First, go to this link.
www.investopedia.com/articles/02/110802.asp


Note the following statements:

Ex-date or Ex-dividend date - On (or after) this date the security trades without its dividend. If you buy a dividend paying stock one day before the ex-dividend you will still get the dividend, but if you buy on the ex-dividend date, you won't get the dividend. Conversely, if you want to sell a stock and still receive a dividend that has been declared you need to sell on (or after) the ex-dividend day. The ex-date is the second business day before the date of record.

*Note: Different rules apply if the dividend is 25% or greater of the value of the security. In this case, the Financial Industry Regulatory Authority (FINRA) indicates that the ex-date is the first business day following the payable date. For further details on dividend issues, search FINRA's website.



Now, here is the link to FINRA regarding this:


www.finra.org/web/groups/industry/@ip/@reg/@notice/documents/notices/p003997.pdf

Here is the key passage worth noting:

Dividends Or Distributions 25 Percent Or Greater Than Security Value
The second method, under subparagraph (b)(2) of Rule 11140,
provides that for dividends or distributions that are 25 percent or greater of the value of the subject security, the ex-date shall be the first business day following the payable date. For example, if an issuer has announced August 10 as the record date and August 31 as the payable date, then the ex-date will be September 1, the first business day after the payable date. In this example, September 1 is the day on or after which a buyer
would purchase the security without the dividend and, therefore, the day on which the price of the stock is adjusted downward. In this example, a seller of the security on August 15, even though the holder of record to receive the dividend, would have to relinquish the dividend to the buyer. Indeed, because the value of the security on August 15 has not yet been adjusted downward to reflect the dividend distribution, the seller in this example would be unjustly enriched by keeping the dividend.

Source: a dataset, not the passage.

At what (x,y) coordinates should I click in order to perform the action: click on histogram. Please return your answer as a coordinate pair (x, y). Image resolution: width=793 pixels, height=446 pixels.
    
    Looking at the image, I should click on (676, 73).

The seller would have received the value of the dividend twice: first, as
fully reflected in the unadjusted price of the stock on August 15; and secondly, as subsequently paid by the company to record date
holders.



All this being said, I am not specifically knowledgeable on what will constitute the value of BVIG. Is it going to be 25% of the Authorized Shares or 25% of the Outstanding Shares? I am sure someone here can answer this.

Also, will this be based on the current O/S and-or A/S or will it be based on the 500,000,000 A/S that will be present after the BVIG change is completed?

Depending on the answers to these questions, the answer to this entire ex-date question may be answered by the current A/S of KATX.

Peace Out - White Cobra

ONE MOVE AT A TIME !!!!!!!!!!!!!!!!!!!!!!!!!!!!!!!!!!!!!!!!!!!!